Antipsychotics Prescribed to Boys More Often Than Girls

Article

Young male patients tend to receive antipsychotic prescriptions more often than their female counterparts.

Young male patients tend to receive antipsychotic prescriptions more often than their female counterparts.

Since 2006, rates of antipsychotic use have increased among adolescents and young adults, yet decreased among children, according to a new study that examined antipsychotic prescription patterns and trends in pediatric patients.

The researchers examined patients aged 1 to 24 years and the number of antipsychotic prescriptions among them in 2006 (765,829), 2008 (858,216), and 2010, (851,874), plus a subset from 2009 with service claims (53,896). The prescription data came from the IMS LifeLink LRx Longitudinal Prescription database, which included 63% of all retail pharmacies in the nation, the authors said.

Age groups were broken down into several categories. Younger children were considered aged 1 to 6 years, older children were 7 to 12 years, adolescents were 13 to 18 years, and young adults were 19 to 24 years.

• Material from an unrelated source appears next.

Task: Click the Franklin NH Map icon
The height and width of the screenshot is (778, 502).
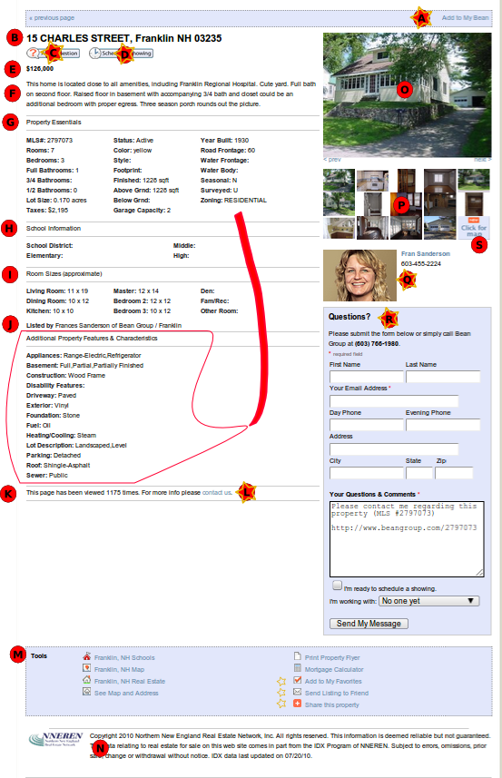Action: [87, 668]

In 2010, 0.16% of younger male children were prescribed antipsychotics, whereas 0.06% of younger female children were prescribed the same treatment. For older children, the antipsychotic treatment rate was 1.20% for boys and 0.44% for girls. Among adolescents, boys’ rates were 1.42% compared with 0.95% for girls. For young adults, men’s rates dropped but were still above women’s (0.88% vs 0.81%).

Overall, the proportion of younger children prescribed antipsychotics decreased from 0.14% in 2006 to 0.11% in 2010, as did the rates for older children, which decreased from 0.85% to 0.80% in the same time period.

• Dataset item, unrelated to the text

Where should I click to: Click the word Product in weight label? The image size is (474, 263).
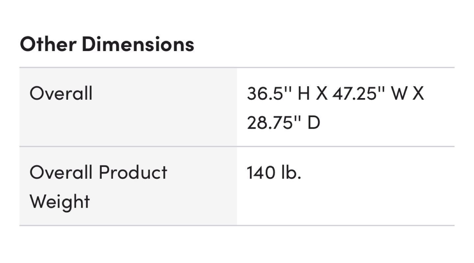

There was an increase in antipsychotic use among adolescents, however, from 1.10% in 2006 to 1.19% in 2010. Young adults’ usage also rose from 0.69% to 0.84% in that period.

Although antipsychotic prescription rates were higher in 2010 compared with 2006, the overall rate of antipsychotic prescriptions among young patients decreased from 2008 to 2010.

Importantly, the study suggested boys’ antipsychotic use is higher between ages 10 and 18, but then falls when they become young adults.

As patients grow older, the researchers posited, they could better suppress their aggression and improve their impulse control.

Another reason for this decrease is the potential impact of social factors. For instance, patients might refuse or discontinue their medications when they turn 18.

From the 2009 data, the researchers gleaned that younger children, older children, and adolescents who were prescribed antipsychotics and had claims for mental disorders were most often diagnosed

with attention-deficit/hyperactivity disorder (ADHD). Since the FDA has not approved any atypical antipsychotics to treat ADHD among children, this provides evidence of antipsychotic prescribing outside of FDA-approved indications, the researchers explained.

More than three-fourths of young patients on Medicaid are taking antipsychotics for an off-label purpose, according to a US Centers for Medicare & Medicaid Services (CMS) report.

“There are few clinical trials using atypical antipsychotics for off-label indications in pediatric patients,” the CMS report stated. “Additional research needs to be done to show safety and efficacy in this patient population.”

The current study was published in JAMA Psychiatry.